## PROBLEM DETAILS
Update the records from the line containing "Mikroskoobid ja lisad (155, 697)" through the line containing "Kontakt (1181, 1675)", inclusive, by replacing "Email" with "E-post" and leaving everything else unchanged. Return only those lines.

══ EXERCISE INPUTS ══

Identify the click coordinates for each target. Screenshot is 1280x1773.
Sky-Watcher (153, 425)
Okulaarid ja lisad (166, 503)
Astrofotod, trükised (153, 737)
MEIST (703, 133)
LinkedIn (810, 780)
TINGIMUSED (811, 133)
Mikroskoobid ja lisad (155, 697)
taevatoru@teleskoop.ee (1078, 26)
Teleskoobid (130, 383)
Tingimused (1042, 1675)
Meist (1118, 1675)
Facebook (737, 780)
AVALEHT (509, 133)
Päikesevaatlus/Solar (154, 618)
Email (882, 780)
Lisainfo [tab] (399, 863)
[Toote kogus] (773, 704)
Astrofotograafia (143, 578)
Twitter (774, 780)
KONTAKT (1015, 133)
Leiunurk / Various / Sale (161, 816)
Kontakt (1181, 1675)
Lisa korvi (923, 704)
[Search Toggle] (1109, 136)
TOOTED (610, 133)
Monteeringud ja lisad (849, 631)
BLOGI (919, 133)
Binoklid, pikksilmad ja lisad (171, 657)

═══

## ANSWER TO THIS TASK
Mikroskoobid ja lisad (155, 697)
taevatoru@teleskoop.ee (1078, 26)
Teleskoobid (130, 383)
Tingimused (1042, 1675)
Meist (1118, 1675)
Facebook (737, 780)
AVALEHT (509, 133)
Päikesevaatlus/Solar (154, 618)
E-post (882, 780)
Lisainfo [tab] (399, 863)
[Toote kogus] (773, 704)
Astrofotograafia (143, 578)
Twitter (774, 780)
KONTAKT (1015, 133)
Leiunurk / Various / Sale (161, 816)
Kontakt (1181, 1675)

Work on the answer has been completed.